An exceptional customer experience is the best way to differentiate a brand. Consumers today want interactions with brands that feel natural, personal and relevant. One of the relatively untapped channels that provides a perfect forum for one-to-one marketing is the customer’s own self-service account.

Self-service accounts provide brands with a number of benefits. One of the major benefits is that consumer online accounts are a trusted and preferred channel (56 percent of adults in the U.S. pay their bills online).

Our experience in working with hundreds of companies has taught us that the lease-end or loan-end period provides unique opportunities to create an experience that results in a repurchase. Following the three tenets below will result in a great lease- or loan-end customer experience that will increase customer retention and satisfaction for any brand in any industry.

1) Focus on the customer first

Brands should build digital marketing strategies on only one premise: make it easy for customers to do business with your organization. The solution should enable customers to get their questions answered right the first time in the channel they prefer instead of forcing customers to change their behavior to accommodate your internal processes or departments. This is a tough task for most organizations.

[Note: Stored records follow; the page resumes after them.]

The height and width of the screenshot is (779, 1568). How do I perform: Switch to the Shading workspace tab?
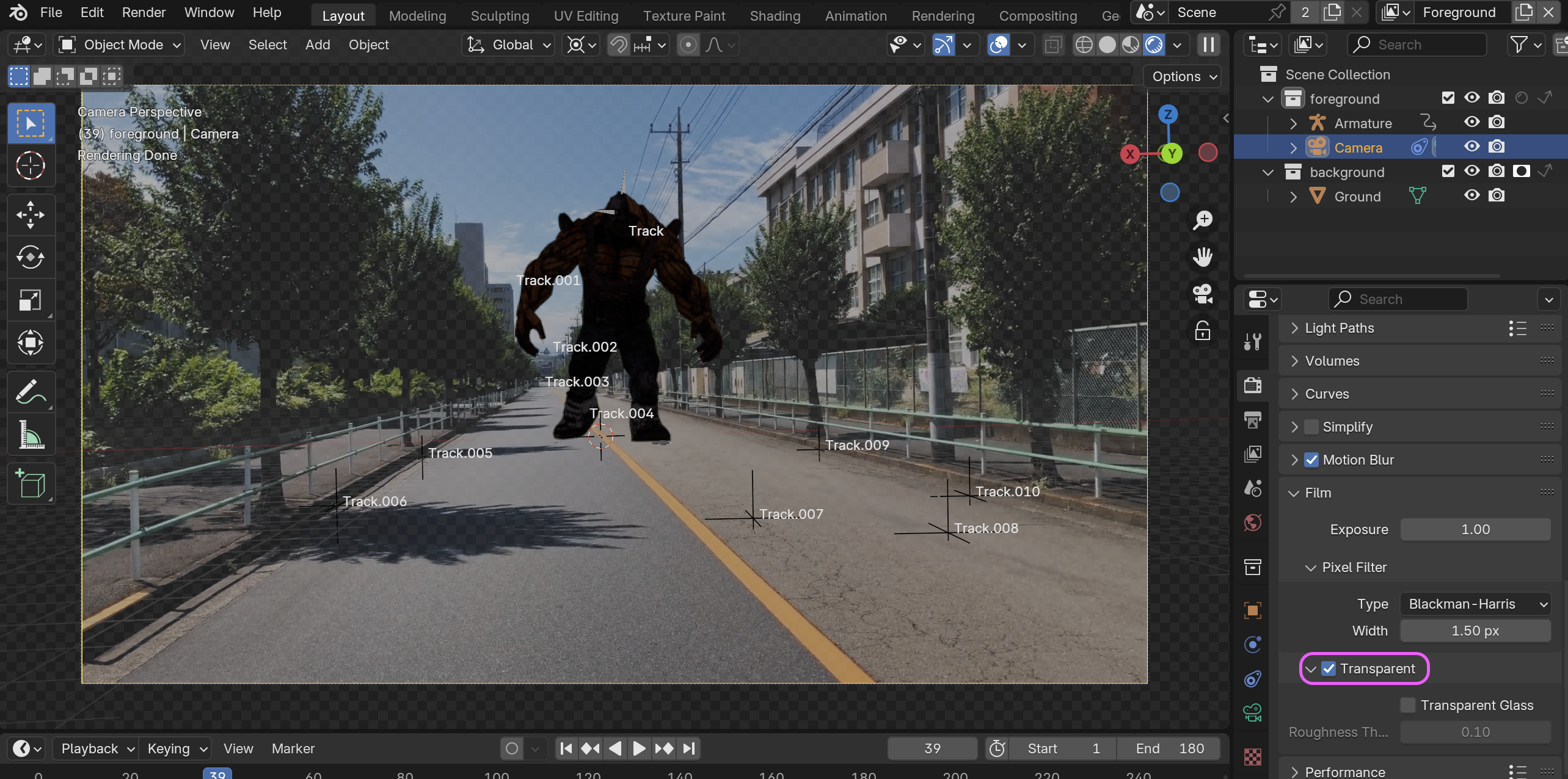pyautogui.click(x=775, y=16)
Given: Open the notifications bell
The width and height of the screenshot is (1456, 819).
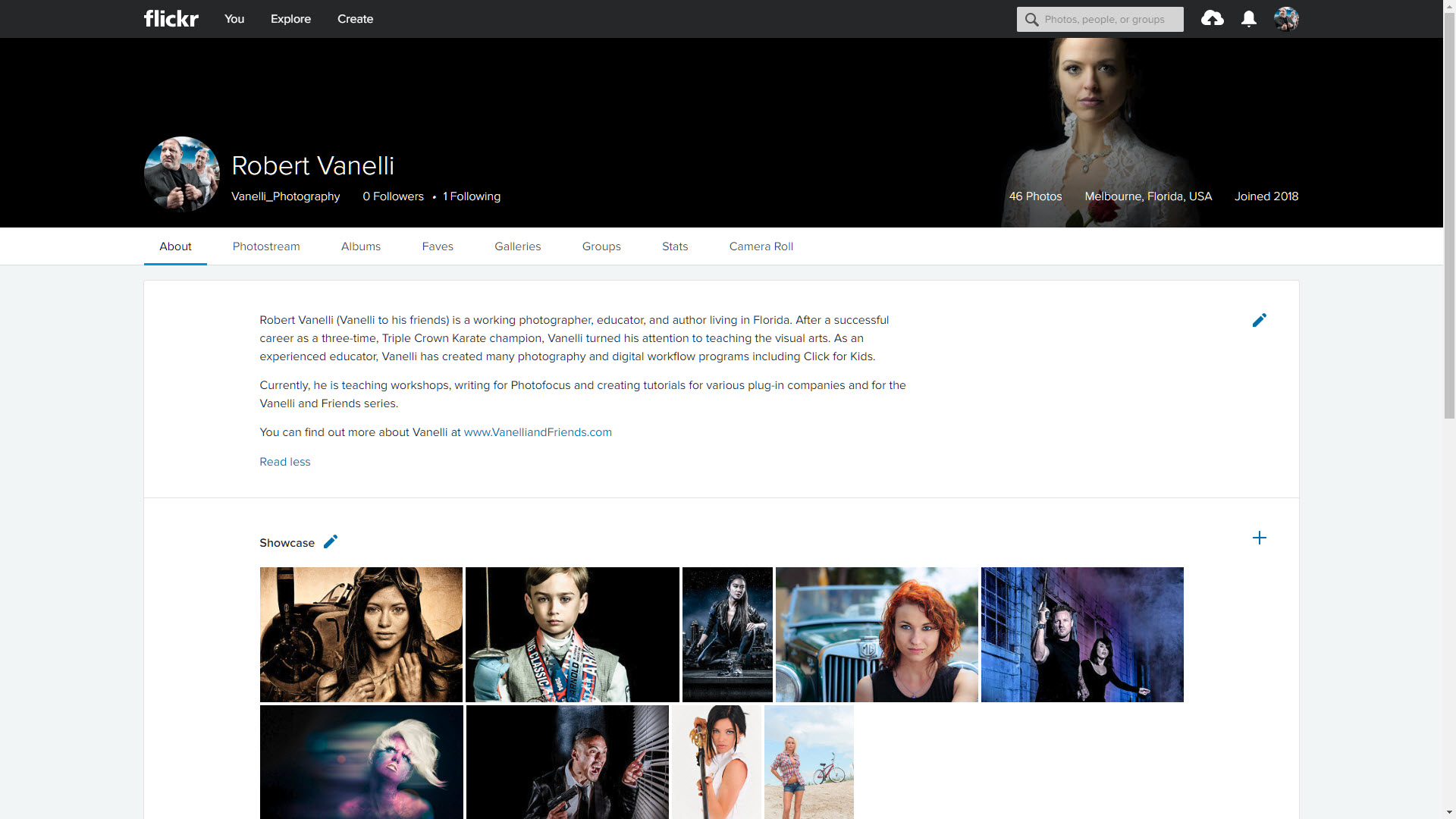Looking at the screenshot, I should click(x=1248, y=19).
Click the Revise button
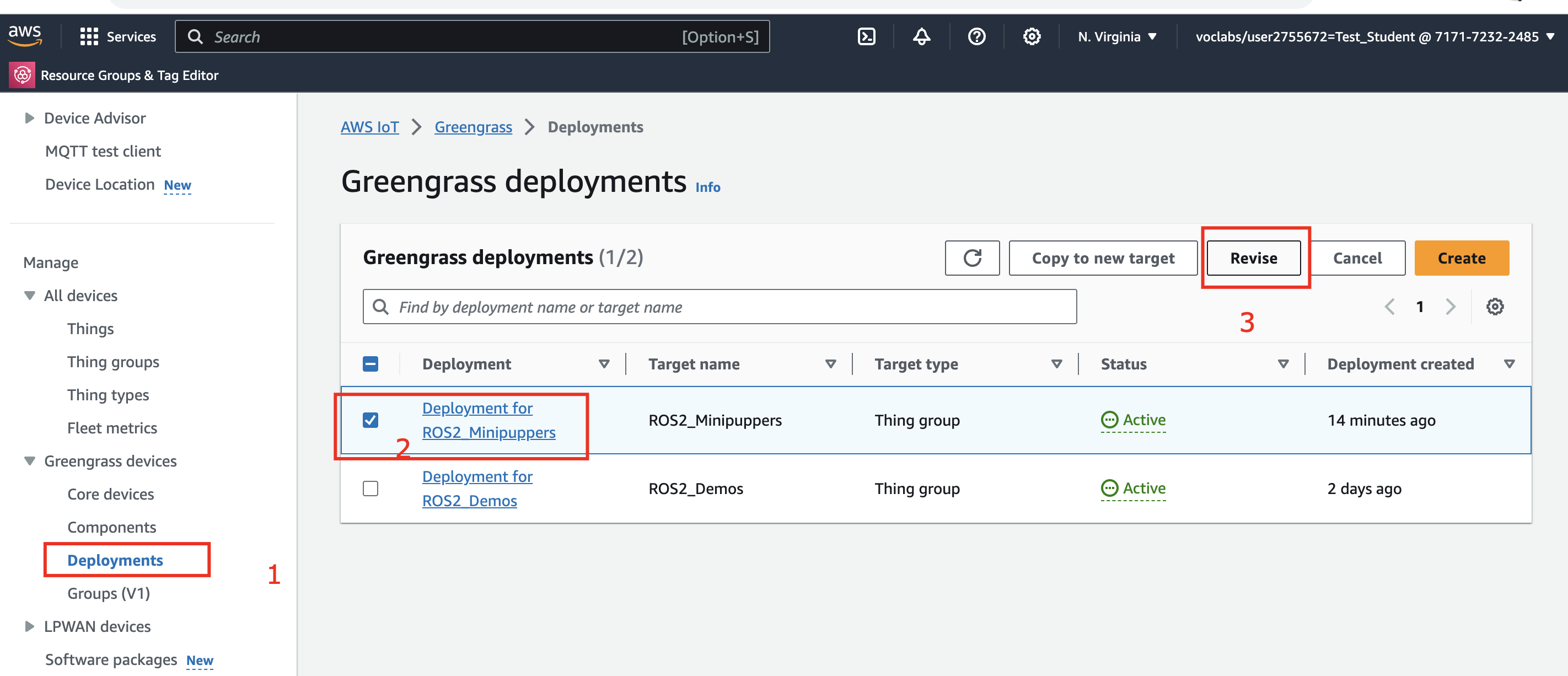1568x676 pixels. 1253,257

2) Resolve the customer’s common pain points

We have found that talking to the call center is a great first step toward understanding how to best meet your customers’ needs. The call center knows the customer pain points — resolving these pain points is why they exist.

As part of the design process for developing a secure self-serve account for a finance company’s lease-end customers, we learned that the biggest customer frustrations are multiple follow-up calls, fees for mileage overages, requiring multiple dealer visits during the turn-in process and surprise damage fees. And most auto finance companies struggle with these same issues.

We turned these pain points into a 5 percent gain in customer retention by including more online information about the lease-end process in self-service accounts. The solution provided routine payment and balance information; plus, it let customers easily check their lease-end information, such as mileage requirements, and purchase extra mileage on the spot. We also included lease-end education materials, including a video walk-through of the lease-end process and a repair calculator.

3) Use the context of routine transactions to surprise and delight your customers

Most customers expect to be able to use their online accounts to confirm that their payments were received and check their account balance. Turning this routine chore into an exceptional experience increased one automotive lender’s J.D. Power customer satisfaction scores by leaps and bounds year-over-year.

How did they do it?

They gave customers access to dealer, brand and finance messaging all in one place. They offered vehicle comparisons and provided payment estimates for upgrades and vehicle purchases as part of pull-ahead offers.

Customers are 5 times more likely to engage during the first 90 to 100 days than at any other point. So it’s very important to dialogue with them in the beginning — not just at the end of the lease or loan. Regardless of what you want to sell, it is important to start the pitch early in the relationship. Be personal, not just transactional, from the start.

The biggest reason using routine transactions is so successful is that it proactively capitalizes on the customer journey or customer lifecycle to compress the consideration and evaluation phase of the new vehicle purchase. And the message is delivered in a contextual manner that makes sense to the customer.

A recent AutoAlert and IHS Automotive survey revealed insights on why this is true. In the survey, 69 percent of the vehicle owners said it is “very important” or “somewhat important” for their dealership to contact them about vehicle upgrades — if the upgrade does not change their monthly payment. Additionally, 75 percent said they would be “very likely” or “somewhat likely” to trade in their vehicle right away, if their monthly payment was relatively unchanged.

The well-timed, relevant vehicle offer greatly reduces, and in some cases eliminates, the customers’ need to shop for their next vehicle.

Today’s technology allows businesses to deliver well-timed, targeted offers based on customer data. Providing the right vehicle offer at the right time is just one example of how you can add to the customer experience.

Successful brands create superior customer journeys. It is all about providing information the consumer feels is important in a personal and relevant way.